* [STORED DATA]
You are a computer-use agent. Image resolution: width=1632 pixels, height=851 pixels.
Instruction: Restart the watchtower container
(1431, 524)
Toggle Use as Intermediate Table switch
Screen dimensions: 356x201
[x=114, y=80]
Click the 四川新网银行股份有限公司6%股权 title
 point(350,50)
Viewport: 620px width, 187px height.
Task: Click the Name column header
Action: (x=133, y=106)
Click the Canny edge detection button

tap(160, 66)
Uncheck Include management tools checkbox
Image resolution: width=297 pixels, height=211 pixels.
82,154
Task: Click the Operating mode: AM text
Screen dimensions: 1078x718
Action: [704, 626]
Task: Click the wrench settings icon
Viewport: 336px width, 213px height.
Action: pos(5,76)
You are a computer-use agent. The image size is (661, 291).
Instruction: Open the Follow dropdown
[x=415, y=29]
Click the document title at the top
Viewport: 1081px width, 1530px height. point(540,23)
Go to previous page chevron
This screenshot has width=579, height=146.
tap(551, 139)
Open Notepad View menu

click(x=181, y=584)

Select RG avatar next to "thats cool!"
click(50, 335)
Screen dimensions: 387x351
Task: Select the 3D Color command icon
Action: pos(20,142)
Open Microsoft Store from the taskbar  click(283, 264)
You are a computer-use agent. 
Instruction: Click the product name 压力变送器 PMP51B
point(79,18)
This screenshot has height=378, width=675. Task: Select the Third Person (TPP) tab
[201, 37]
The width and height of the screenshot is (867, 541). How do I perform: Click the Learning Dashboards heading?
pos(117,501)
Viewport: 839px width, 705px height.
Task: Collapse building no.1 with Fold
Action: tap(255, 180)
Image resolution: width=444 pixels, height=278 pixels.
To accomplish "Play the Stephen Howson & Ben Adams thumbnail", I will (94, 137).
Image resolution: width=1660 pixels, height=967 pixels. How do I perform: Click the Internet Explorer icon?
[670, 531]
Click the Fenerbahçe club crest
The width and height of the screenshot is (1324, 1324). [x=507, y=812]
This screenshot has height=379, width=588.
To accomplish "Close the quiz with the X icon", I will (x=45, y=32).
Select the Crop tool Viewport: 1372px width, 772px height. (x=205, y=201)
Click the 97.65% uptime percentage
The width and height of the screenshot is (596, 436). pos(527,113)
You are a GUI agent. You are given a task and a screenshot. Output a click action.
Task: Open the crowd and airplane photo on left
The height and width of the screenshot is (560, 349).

* [TASK]
Starting at the line containing "Click the document title at the top" and ending at the line containing "Action: tap(255, 180)", write out those lines again, switching "Notepad" to "WordPad" and leaving everything else unchanged.

* [SOLUTION FOR THIS EXERCISE]
Click the document title at the top
Viewport: 1081px width, 1530px height. point(540,23)
Go to previous page chevron
This screenshot has width=579, height=146.
tap(551, 139)
Open WordPad View menu

click(x=181, y=584)

Select RG avatar next to "thats cool!"
click(50, 335)
Screen dimensions: 387x351
Task: Select the 3D Color command icon
Action: pos(20,142)
Open Microsoft Store from the taskbar  click(283, 264)
You are a computer-use agent. 
Instruction: Click the product name 压力变送器 PMP51B
point(79,18)
This screenshot has height=378, width=675. Task: Select the Third Person (TPP) tab
[201, 37]
The width and height of the screenshot is (867, 541). How do I perform: Click the Learning Dashboards heading?
pos(117,501)
Viewport: 839px width, 705px height.
Task: Collapse building no.1 with Fold
Action: tap(255, 180)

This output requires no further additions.